Stanisław Obirek: Liberalny etos Marcina Króla5 min czytania

2015-05-07. Na stronie portalu „Kultura Liberalna” przeczytałem zachęcające zaproszenie: „W najbliższą episkopat+3środę, 6 maja, z okazji premiery książki „Byliśmy głupi” odbędzie się spotkanie z jej autorem prof. Marcinem Królem – historykiem idei, publicystą, wieloletnim redaktorem naczelnym kwartalnika „Res Publica”. Organizatorzy podali dokładny adres i godzinę: „Dyskusja odbędzie się w środę 6 maja o godz. 18.00 w „Marzycielach i Rzemieślnikach” w dawnym budynku Trafficu przy ulicy Brackiej 25 w Warszawie (III piętro)”. No więc się wybrałem, posłuchałem i nawet udało mi się pytanie zadać. Na koniec jak wielu z licznie zgromadzonych (na oko było chyba ze 300 do 400 osób) zakupiłem książkę (ze zniżką okolicznościową) i otrzymałem od Autora autograf.
Dyskusja mnie wciągnęła i zachęciła do lektury.
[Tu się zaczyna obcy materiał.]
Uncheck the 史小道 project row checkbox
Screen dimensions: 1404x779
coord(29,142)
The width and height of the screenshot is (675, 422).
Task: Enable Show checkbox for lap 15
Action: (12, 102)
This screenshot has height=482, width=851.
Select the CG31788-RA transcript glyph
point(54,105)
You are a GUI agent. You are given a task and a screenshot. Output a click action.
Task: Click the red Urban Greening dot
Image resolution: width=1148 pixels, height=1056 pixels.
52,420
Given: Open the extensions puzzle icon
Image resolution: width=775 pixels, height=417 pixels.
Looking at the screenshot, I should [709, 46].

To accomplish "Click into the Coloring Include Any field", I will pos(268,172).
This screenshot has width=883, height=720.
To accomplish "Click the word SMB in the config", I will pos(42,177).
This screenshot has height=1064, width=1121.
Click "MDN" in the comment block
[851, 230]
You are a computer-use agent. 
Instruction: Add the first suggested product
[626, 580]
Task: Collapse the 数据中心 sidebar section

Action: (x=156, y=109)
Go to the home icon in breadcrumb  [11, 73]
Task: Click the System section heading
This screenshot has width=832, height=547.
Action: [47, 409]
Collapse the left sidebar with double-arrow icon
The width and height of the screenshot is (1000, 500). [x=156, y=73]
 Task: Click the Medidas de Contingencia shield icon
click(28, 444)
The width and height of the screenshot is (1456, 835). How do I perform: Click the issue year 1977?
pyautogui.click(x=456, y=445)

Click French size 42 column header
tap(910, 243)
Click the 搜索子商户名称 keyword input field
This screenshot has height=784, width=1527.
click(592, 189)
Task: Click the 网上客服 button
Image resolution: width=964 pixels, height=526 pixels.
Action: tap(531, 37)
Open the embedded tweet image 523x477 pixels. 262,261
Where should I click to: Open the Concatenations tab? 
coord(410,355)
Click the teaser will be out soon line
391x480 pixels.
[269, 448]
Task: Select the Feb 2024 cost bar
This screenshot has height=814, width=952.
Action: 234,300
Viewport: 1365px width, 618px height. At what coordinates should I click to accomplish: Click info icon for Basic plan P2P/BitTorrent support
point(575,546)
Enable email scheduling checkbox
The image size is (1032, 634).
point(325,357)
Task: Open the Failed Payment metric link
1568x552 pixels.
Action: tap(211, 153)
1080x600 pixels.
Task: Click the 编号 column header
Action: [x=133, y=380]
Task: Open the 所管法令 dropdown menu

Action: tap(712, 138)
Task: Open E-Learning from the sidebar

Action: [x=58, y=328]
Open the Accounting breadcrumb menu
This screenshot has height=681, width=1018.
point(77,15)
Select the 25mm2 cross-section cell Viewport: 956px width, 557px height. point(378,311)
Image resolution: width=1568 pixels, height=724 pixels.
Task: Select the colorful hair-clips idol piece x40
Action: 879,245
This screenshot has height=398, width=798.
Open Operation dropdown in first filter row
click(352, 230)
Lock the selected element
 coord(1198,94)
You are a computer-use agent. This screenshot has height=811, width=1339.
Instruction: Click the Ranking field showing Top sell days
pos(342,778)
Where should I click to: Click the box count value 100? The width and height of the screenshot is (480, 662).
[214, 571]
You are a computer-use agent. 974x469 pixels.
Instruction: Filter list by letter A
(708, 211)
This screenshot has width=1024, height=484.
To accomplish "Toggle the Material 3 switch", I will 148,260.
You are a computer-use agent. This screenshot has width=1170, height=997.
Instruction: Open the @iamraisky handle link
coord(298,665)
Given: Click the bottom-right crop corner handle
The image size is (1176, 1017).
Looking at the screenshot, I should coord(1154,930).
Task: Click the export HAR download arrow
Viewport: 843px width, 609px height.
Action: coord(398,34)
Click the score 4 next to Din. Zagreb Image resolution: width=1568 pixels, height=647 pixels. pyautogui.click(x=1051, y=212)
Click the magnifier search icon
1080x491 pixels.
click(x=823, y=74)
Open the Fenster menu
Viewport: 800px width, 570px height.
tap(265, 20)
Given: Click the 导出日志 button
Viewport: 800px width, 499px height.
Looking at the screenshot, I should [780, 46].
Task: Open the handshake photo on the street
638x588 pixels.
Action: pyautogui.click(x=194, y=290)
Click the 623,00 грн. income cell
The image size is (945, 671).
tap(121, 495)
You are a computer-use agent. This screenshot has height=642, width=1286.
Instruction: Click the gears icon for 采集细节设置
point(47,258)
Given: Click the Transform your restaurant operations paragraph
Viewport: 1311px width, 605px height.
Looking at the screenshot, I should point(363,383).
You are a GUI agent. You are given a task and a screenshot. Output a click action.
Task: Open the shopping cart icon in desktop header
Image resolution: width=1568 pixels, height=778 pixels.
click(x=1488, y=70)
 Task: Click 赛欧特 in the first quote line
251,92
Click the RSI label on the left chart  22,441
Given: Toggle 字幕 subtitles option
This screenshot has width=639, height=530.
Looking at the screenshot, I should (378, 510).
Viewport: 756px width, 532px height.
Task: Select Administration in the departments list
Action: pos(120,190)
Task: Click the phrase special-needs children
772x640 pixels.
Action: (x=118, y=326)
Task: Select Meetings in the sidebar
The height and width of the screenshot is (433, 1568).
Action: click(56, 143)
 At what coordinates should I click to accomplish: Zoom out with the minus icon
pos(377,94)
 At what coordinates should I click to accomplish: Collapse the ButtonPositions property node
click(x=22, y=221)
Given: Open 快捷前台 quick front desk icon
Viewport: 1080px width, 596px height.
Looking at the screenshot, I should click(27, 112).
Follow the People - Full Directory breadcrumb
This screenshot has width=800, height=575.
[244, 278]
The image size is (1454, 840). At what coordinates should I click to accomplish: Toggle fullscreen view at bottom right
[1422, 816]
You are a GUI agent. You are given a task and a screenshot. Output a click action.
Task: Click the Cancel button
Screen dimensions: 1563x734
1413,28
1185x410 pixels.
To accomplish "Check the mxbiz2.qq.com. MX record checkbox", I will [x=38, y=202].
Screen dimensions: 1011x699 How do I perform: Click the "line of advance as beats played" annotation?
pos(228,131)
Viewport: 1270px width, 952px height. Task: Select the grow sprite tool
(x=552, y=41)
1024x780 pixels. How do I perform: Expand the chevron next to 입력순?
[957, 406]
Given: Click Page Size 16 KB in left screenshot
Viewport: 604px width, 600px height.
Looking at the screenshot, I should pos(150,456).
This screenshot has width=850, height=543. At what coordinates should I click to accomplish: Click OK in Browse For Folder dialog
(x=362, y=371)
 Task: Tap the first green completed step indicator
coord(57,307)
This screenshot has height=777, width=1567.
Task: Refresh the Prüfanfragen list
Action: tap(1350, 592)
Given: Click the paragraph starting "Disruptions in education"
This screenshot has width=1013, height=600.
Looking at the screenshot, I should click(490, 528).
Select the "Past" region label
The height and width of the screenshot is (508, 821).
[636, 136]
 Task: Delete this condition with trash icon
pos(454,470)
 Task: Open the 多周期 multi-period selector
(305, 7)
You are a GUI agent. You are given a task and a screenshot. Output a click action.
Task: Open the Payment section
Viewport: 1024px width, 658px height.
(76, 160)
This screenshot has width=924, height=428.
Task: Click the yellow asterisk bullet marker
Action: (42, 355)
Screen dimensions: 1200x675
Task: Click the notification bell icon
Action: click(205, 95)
Książka nie tak znowu obszerna. Właściwie, jak pisze Król, to pamflet, a może esej z jednym obszernym (nader ciekawym!) cytatem z nagrania ostatniego spotkania Komitetu Obywatelskiego, na którym (to chyba wszyscy pamiętają, którzy wtedy przyglądali się temu, co się w Polsce działo) Lech Wałęsa wzywa do tablicy, a właściwie ruga, Jerzego Turowicza. W istocie fragment porażający i wart ponownej lektury. Wiele, choć nie wszystko tłumaczy z tego, co się dzieje w polityce dzisiaj.

Nic na to nie poradzę, ale mnie najbardziej zaciekawiły fragmenty poświęcone Kościołowi i jego roli w minionym 25-leciu. Niby to wiedziałem, ale nie zaszkodzi sobie przypomnieć. Diagnoza Króla jest dla polskiego katolicyzmu druzgocąca. Ciekawe: ilu księży i biskupi ją przeczyta. Sądzę, że byłaby to lektura wskazana właśnie dla tej grupy społecznej.
Właśnie o to Marcina Króla zapytałem. Bo przecież jego diagnoza jest oczywistą oczywistością i tylko ślepcy jej nie podzielają. Ale chciałem wiedzieć, czy on sam – autor tej diagnozy – ma jakieś dobre słowo do powiedzenia na temat możliwej roli religii w społeczeństwie pluralistycznym i demokratycznym. Otóż ma. Jego zdaniem to, zaproponowana przez Jana Pawła II, cywilizacja oparta na miłosierdziu Bożym.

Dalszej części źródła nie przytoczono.